Listes électorales, affiches, stands, programmes... La campagne électorale menée par les étudiants de l’AUB pour pourvoir aux sièges du SRC (Student Representative Commitee) n’a décidément rien à envier à de véritables élections démocratiques.
A la veille du scrutin qui aura lieu aujourd’hui, et qui déterminera les membres du comité représentatif des étudiants, le campus de l’université dégageait hier une impression d’enthousiasme, marquée par une agitation fébrile. En examinant de plus près cette campagne électorale, un observateur étranger peut aisément se rendre compte du considérable brassage d’idées qui a lieu dans l’enceinte de l’AUB, un brassage d’idées en grande partie calqué sur les principaux courants politiques présents à l’extérieur du campus. La question reste de savoir si cette représentation estudiantine obéit quand même à des critères propres à l’AUB, ou si elle ne fait que refléter les conflits et tensions politiques dans le pays...

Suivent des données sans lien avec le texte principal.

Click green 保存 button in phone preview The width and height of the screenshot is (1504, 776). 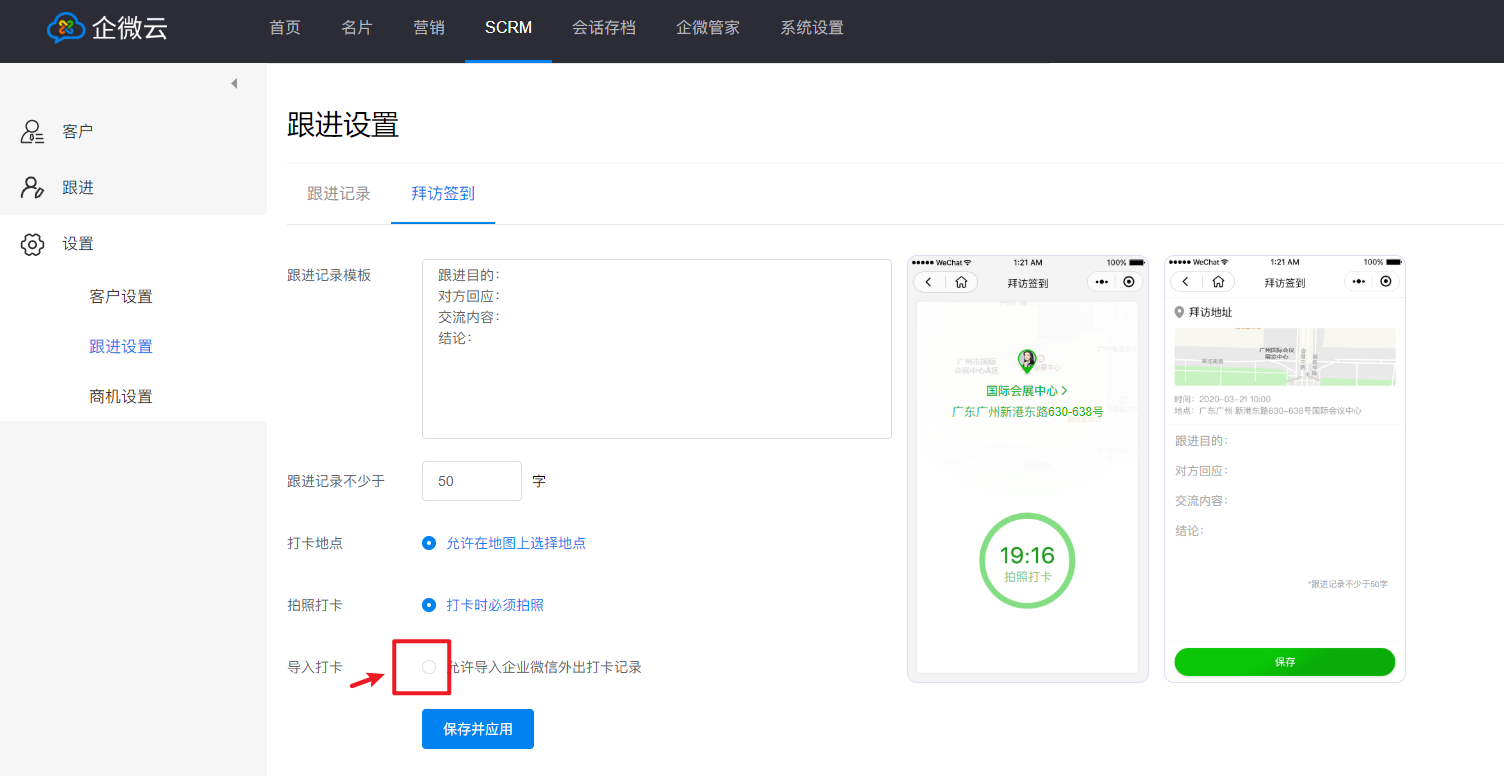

L’ambiance du campus de l’AUB se caractérisait hier par un grand dynamisme, une fièvre électorale «à l’américaine»: des stands dotés de photos, des drapeaux libanais, des chaînes hi-fi diffusant de la musique assourdissante, un va-et-vient incessant... Les candidats, postés dans leurs QG, attendent leurs éventuels électeurs afin de leur distribuer tracts et programmes.

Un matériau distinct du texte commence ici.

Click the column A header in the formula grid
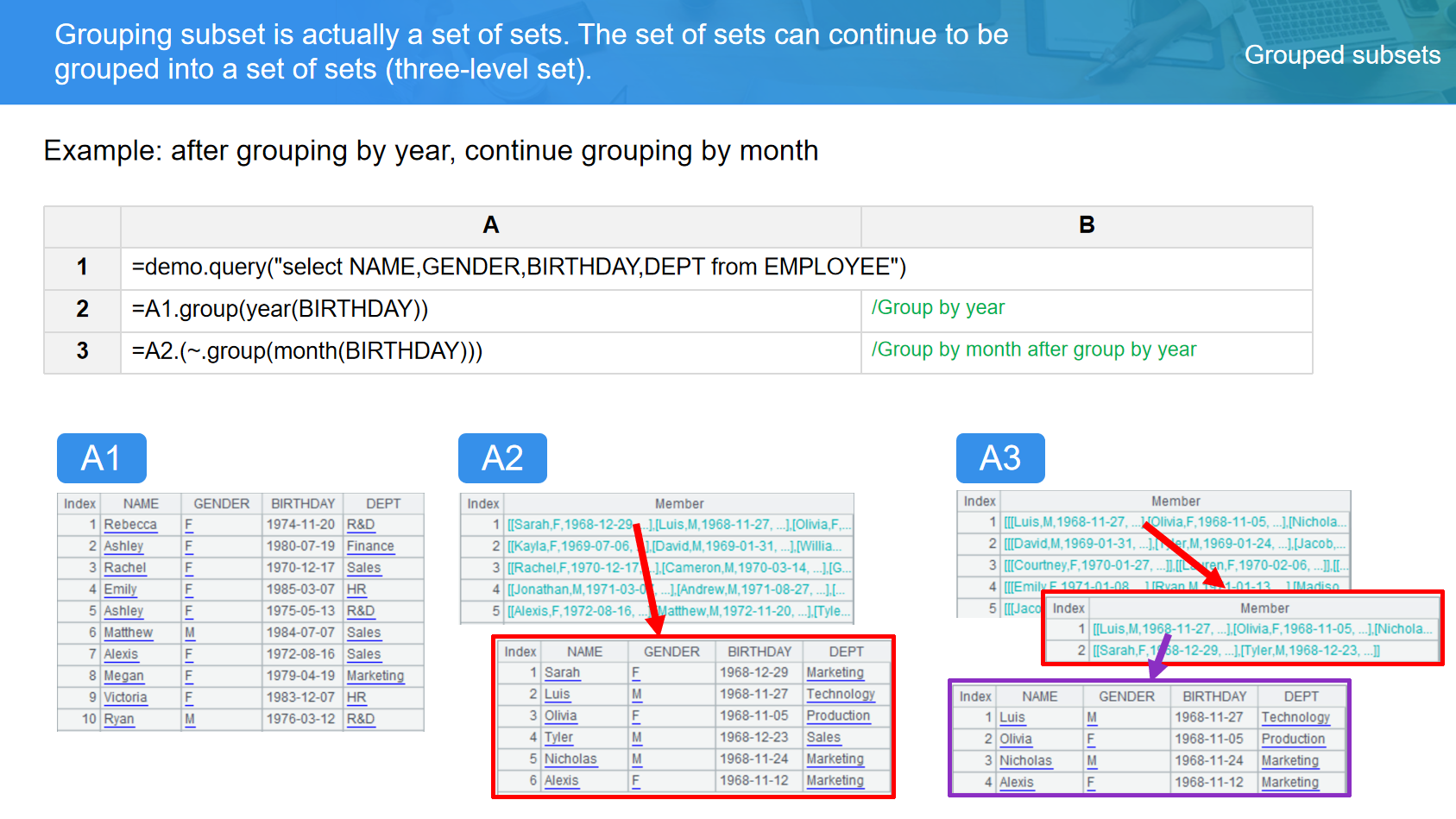1456x819 pixels. click(490, 226)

Ces candidats sont groupés en quatorze listes environ, qui mènent la bataille pour 92 postes. Chaque candidat doit se présenter au nom de sa classe (junior, sophomore ou senior) et de sa faculté: Lettres et Sciences (Arts & Sciences), Génie, Médecine, Agriculture ou Santé publique. La première de ces facultés est de loin celle qui monopolise le plus d’effectifs. Elle se démarque ainsi des autres facultés tant en ce qui concerne le nombre de candidats que la nature de la campagne. Les listes peuvent être classées en trois catégories:
l Apolitiques: Elles ne se réclament d’aucun courant politique et critiquent même les agissements de certains de leurs compagnons qui se perdent dans les conflits politiques au détriment des intérêts des étudiants.

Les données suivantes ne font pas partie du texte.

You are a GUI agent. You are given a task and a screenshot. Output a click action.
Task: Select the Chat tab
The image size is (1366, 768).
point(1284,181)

l Politiques: les courants que ces listes représentent à l’intérieur du campus sont plus ou moins déclarés. Certains affichent franchement leurs convictions, d’autres se défendent de suivre un quelconque courant ou un quelconque leader. Contrairement aux affirmations des indépendants, ils déclarent faire la part des choses et ne pas mélanger convictions politiques et travail universitaire.
l Ecologique: cette dernière liste est unique en son genre. Elle constitue une expérience pilote, selon son unique candidat. Celui-ci a souhaité créer un courant à la fois neutre politiquement, mais porteur d’un message, d’une cause.
Le paysage «politique» de cette campagne est donc assez complexe: tout en étant calquée sur le système politique du pays (aucun parti «nouveau» n’est, par exemple, créé), la campagne semble être marquée par une dynamique propre à elle, particulièrement étrange pour un observateur neutre. A titre d’exemple, plusieurs sources estudiantines sur le campus ont fait état d’une coalition «secrète» entre le courant aouniste et les partisans du premier ministre, M.Rafic Hariri (!). Les deux parties concernées ont cependant farouchement démenti ces informations.
Une autre coalition, déclarée celle-là, s’est nouée entre le «Hezbollah», le candidat du PSP, et la «liste du peuple». Cette dernière est qualifiée par certains de liste «wakimiste», du fait qu’elle regrouperait des candidats proches du député Najah Wakim. Les autres listes ayant déclaré des appartenances politiques — tout en faisant cavalier seul — sont la «liste du changement» (islamiste), et la liste «sans frontières», un regroupement de courants gauchistes.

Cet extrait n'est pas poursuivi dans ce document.